Однако карандаши, служившие, по мнению Бэчелора, источником слишком плохого графита, интересовали Эдисона по другим причинам. «Эдисон любил короткие карандаши и уговорил владельцев карандашной фабрики делать короткие карандаши специально для него». Возможно, он выбирал карандаш путем проб и ошибок, так же как искал нить накала, но, едва найдя идеал, Эдисон тут же прекратил поиски. Карандаши, которые он закупал партиями по тысяче штук и всегда носил в нижнем кармане жилета, имели очень мягкий грифель, были толще обычного, длиной около семи с половиной сантиметров. Однажды выполненный заказ пришелся ему не по вкусу, и Эдисон сообщил компании «Игл пенсил» о том, что «карандаши из последней партии были слишком короткими». Он пожаловался, что они «крутятся в кармане и застревают в подкладке».

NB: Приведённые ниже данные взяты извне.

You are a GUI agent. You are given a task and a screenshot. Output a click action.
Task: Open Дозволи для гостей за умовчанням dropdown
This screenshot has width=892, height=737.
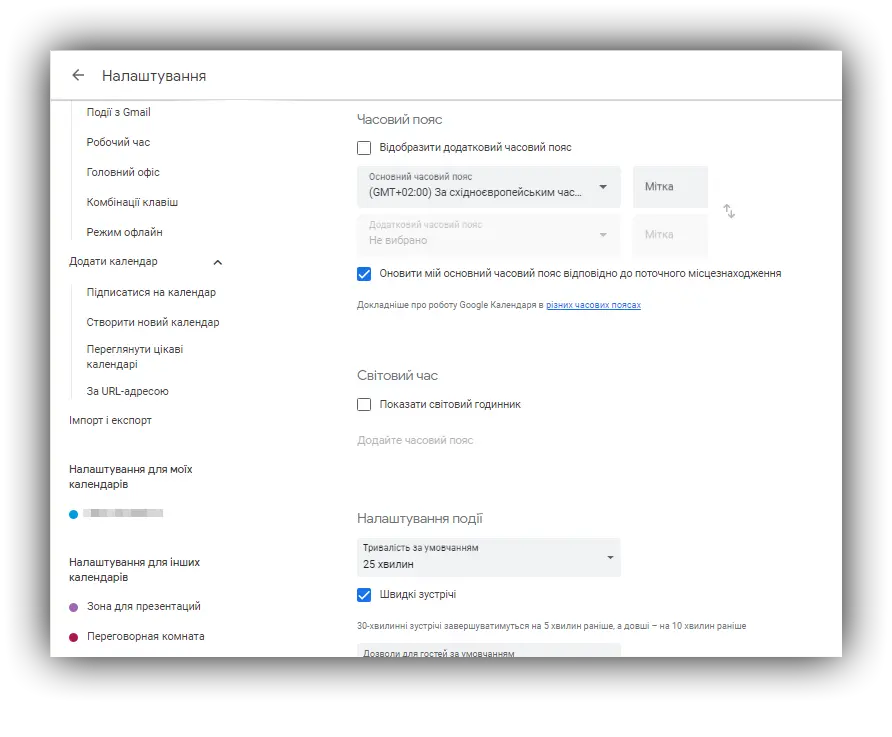pos(489,651)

История о карандашных предпочтениях Эдисона по понятным причинам рассказывается не так часто, как история изобретения им лампы накаливания. Но биография простого карандаша тоже сопряжена со знаменательными исследованиями. Например, поиски материалов для изготовления грифеля и способов их переработки для замены чистого графита, запасы которого оскудевают, велись по всему миру на протяжении нескольких столетий. И всегда, как только артефакт (карандаш, электрическая лампочка или что-то еще) достигает определенной степени технического совершенства, всем начинает казаться, что предмет и материалы, из которых он сделан, прямо-таки были созданы друг для друга. Именно на этом этапе начинают появляться новинки другого сорта вроде коротких карандашей Эдисона или квадратных лампочек.

Но замена материала в доведенном до совершенства артефакте может иметь плохие последствия, как это было недавно, когда выяснилось, что миллионы болтов, завезенных в Америку, сделаны из некачественной стали. В лучшем случае она сойдет за неудачную шутку; я столкнулся с подобным, когда пытался писать карандашом, купленным моим сыном в лондонском магазине розыгрышей. Карандаш выглядел заурядным, уже неоднократно точившимся инструментом, но я понял смысл его названия — «Напиши-ка» (Tryrite), — только ткнув в бумагу резиновым кончиком.